Skip to content

Helix — Technical Specification Document (TSD)

Status: Draft v1 · Last updated: 2026-06-18 Related: PRD · System Architecture · Memory Model · Retrieval · Consolidation · DNA Format · Sync · API Reference · Cost · Security · Decisions

v2 note (2026-06-18): the algorithms in §6 are now specified in depth in dedicated, research-cited docs — retrieval → Retrieval (hybrid+RRF+PPR+MMR); memory lifecycle/decay/reflection → Consolidation; the bi-temporal data model → Memory Model; the agent surface → API Reference. This file remains the engineering overview; those are the source of truth for their subsystems.

This document is the engineering contract: components, data model, algorithms, interfaces, and the technology behind each. Where a choice is made, it links to the relevant ADR.


1. System overview

Helix is a pipeline wrapped around an embedded store, fronted by MCP:

 ingest ──> redact ──> heuristic gate ──> extract ──> embed ──> consolidate ──> store
                                                                                   │
 agent (MCP) ──> recall(query) ──> hybrid retrieve (vector + graph) ──> rank ──> inject
                                                                                   │
                                            export/import/merge  <──>  .dna strand

Everything runs in a single local process by default (the Helix daemon), with the CLI, MCP server, and dashboard as clients/front-ends. No network is required for any core path (ADR-001).


2. Technology choices (summary)

Concern Choice ADR
Core language Python 3.11+, uv ADR-004
Interface MCP server ADR-003
Vector store sqlite-vec (embedded) ADR-005
Graph store SQLite tables + NetworkX projections ADR-005
Embeddings local fastembed bge-small (default); cloud optional ADR-006
LLM router LiteLLM; Gemini 2.0 Flash → gpt-4o-mini; optional ADR-007
Portable format signed+encrypted SQLite bundle .dna ADR-008
Crypto PyNaCl/libsodium: XChaCha20-Poly1305 + Ed25519 + Argon2id ADR-008
Dashboard React + Vite + Tailwind (TS) ADR-004
Optional sync API FastAPI ADR-010

3. Components

3.1 helix-core — the engine

The library everything else depends on. Subsystems:

  • Ingestion — accepts routed slices (conversation turns, code, notes) with metadata (agent, project, timestamp). Never auto-captures.
  • Redaction — scrubs secrets (API keys, tokens, private keys, .env values) via regex + entropy heuristics before anything is stored or sent to a model.
  • Heuristic gate — decides whether a slice is even worth extracting from (most aren't). See §6.1. This is the primary cost lever.

· · · · ·

### Your task
In the Helix technical specification, what does the Redaction subsystem scrub before anything is stored or sent to a model? You won't need the lines that follow.

### The data
· · · · ·

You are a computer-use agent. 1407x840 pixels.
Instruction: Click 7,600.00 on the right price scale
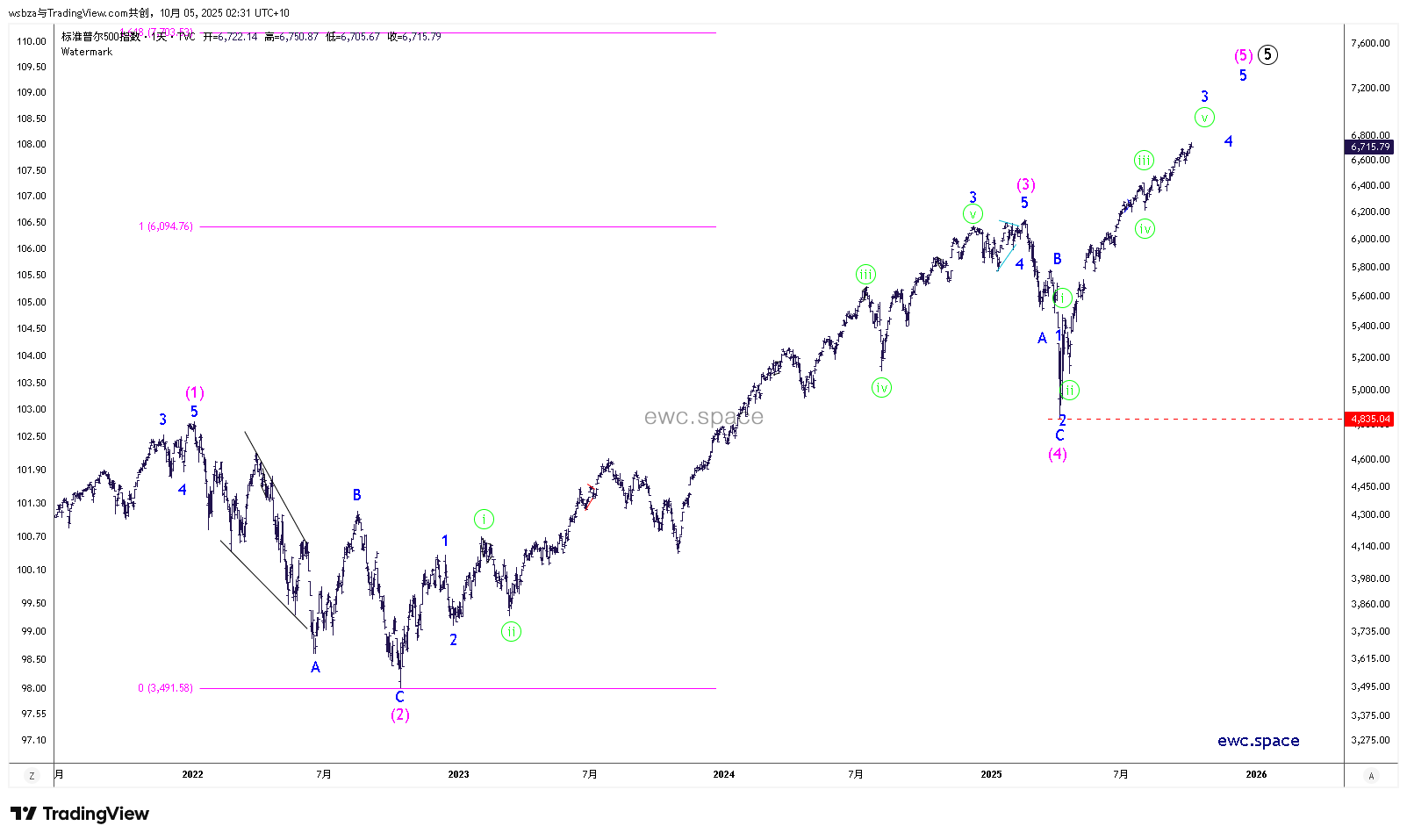click(x=1370, y=43)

· · · · ·

### Answer to this task
Secrets: API keys, tokens, private keys, and .env values.